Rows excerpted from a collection
***

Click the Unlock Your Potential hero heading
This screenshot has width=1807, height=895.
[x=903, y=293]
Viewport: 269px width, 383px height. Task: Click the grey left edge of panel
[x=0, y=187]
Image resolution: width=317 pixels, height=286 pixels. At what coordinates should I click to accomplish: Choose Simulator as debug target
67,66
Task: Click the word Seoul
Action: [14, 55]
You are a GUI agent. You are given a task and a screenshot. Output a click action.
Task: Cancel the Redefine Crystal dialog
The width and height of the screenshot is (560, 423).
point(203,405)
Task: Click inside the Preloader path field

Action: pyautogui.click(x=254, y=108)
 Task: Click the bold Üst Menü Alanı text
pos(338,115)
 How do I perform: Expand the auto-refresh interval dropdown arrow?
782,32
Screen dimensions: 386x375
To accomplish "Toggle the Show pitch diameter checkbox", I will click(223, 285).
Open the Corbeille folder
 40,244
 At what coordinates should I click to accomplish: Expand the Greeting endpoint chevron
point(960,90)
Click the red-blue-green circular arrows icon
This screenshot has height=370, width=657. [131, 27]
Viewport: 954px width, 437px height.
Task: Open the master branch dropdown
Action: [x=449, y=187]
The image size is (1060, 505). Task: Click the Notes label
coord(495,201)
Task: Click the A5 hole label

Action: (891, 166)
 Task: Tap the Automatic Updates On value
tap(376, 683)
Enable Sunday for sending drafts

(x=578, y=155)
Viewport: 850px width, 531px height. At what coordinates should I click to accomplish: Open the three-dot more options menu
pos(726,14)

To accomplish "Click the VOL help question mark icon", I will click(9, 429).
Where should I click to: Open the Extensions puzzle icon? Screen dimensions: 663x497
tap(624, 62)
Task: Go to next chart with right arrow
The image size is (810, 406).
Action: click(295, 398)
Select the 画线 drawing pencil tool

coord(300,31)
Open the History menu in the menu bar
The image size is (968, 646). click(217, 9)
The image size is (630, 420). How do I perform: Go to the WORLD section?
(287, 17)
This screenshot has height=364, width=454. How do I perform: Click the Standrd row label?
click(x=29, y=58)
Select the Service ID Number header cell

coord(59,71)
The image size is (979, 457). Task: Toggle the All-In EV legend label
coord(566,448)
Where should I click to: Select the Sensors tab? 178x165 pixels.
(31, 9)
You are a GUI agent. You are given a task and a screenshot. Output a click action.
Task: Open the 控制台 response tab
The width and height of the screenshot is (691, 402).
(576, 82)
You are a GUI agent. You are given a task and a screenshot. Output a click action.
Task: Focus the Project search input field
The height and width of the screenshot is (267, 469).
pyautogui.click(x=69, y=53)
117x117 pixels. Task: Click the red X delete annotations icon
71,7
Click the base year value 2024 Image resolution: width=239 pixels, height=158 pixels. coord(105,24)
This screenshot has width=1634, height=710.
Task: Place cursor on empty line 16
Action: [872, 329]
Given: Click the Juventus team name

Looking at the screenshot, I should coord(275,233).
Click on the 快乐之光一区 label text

***

Written problem:
Quote every row above verbatim, in the same order.

Answer below:
Click the Unlock Your Potential hero heading
This screenshot has width=1807, height=895.
[x=903, y=293]
Viewport: 269px width, 383px height. Task: Click the grey left edge of panel
[x=0, y=187]
Image resolution: width=317 pixels, height=286 pixels. At what coordinates should I click to accomplish: Choose Simulator as debug target
67,66
Task: Click the word Seoul
Action: [14, 55]
You are a GUI agent. You are given a task and a screenshot. Output a click action.
Task: Cancel the Redefine Crystal dialog
The width and height of the screenshot is (560, 423).
point(203,405)
Task: Click inside the Preloader path field

Action: pyautogui.click(x=254, y=108)
 Task: Click the bold Üst Menü Alanı text
pos(338,115)
 How do I perform: Expand the auto-refresh interval dropdown arrow?
782,32
Screen dimensions: 386x375
To accomplish "Toggle the Show pitch diameter checkbox", I will click(223, 285).
Open the Corbeille folder
 40,244
 At what coordinates should I click to accomplish: Expand the Greeting endpoint chevron
point(960,90)
Click the red-blue-green circular arrows icon
This screenshot has height=370, width=657. [131, 27]
Viewport: 954px width, 437px height.
Task: Open the master branch dropdown
Action: [x=449, y=187]
The image size is (1060, 505). Task: Click the Notes label
coord(495,201)
Task: Click the A5 hole label

Action: (891, 166)
 Task: Tap the Automatic Updates On value
tap(376, 683)
Enable Sunday for sending drafts

(x=578, y=155)
Viewport: 850px width, 531px height. At what coordinates should I click to accomplish: Open the three-dot more options menu
pos(726,14)

To accomplish "Click the VOL help question mark icon", I will click(9, 429).
Where should I click to: Open the Extensions puzzle icon? Screen dimensions: 663x497
tap(624, 62)
Task: Go to next chart with right arrow
The image size is (810, 406).
Action: click(295, 398)
Select the 画线 drawing pencil tool

coord(300,31)
Open the History menu in the menu bar
The image size is (968, 646). click(217, 9)
The image size is (630, 420). How do I perform: Go to the WORLD section?
(287, 17)
This screenshot has height=364, width=454. How do I perform: Click the Standrd row label?
click(x=29, y=58)
Select the Service ID Number header cell

coord(59,71)
The image size is (979, 457). Task: Toggle the All-In EV legend label
coord(566,448)
Where should I click to: Select the Sensors tab? 178x165 pixels.
(31, 9)
You are a GUI agent. You are given a task and a screenshot. Output a click action.
Task: Open the 控制台 response tab
The width and height of the screenshot is (691, 402).
(576, 82)
You are a GUI agent. You are given a task and a screenshot. Output a click action.
Task: Focus the Project search input field
The height and width of the screenshot is (267, 469).
pyautogui.click(x=69, y=53)
117x117 pixels. Task: Click the red X delete annotations icon
71,7
Click the base year value 2024 Image resolution: width=239 pixels, height=158 pixels. coord(105,24)
This screenshot has width=1634, height=710.
Task: Place cursor on empty line 16
Action: [872, 329]
Given: Click the Juventus team name

Looking at the screenshot, I should coord(275,233).
Click on the 快乐之光一区 label text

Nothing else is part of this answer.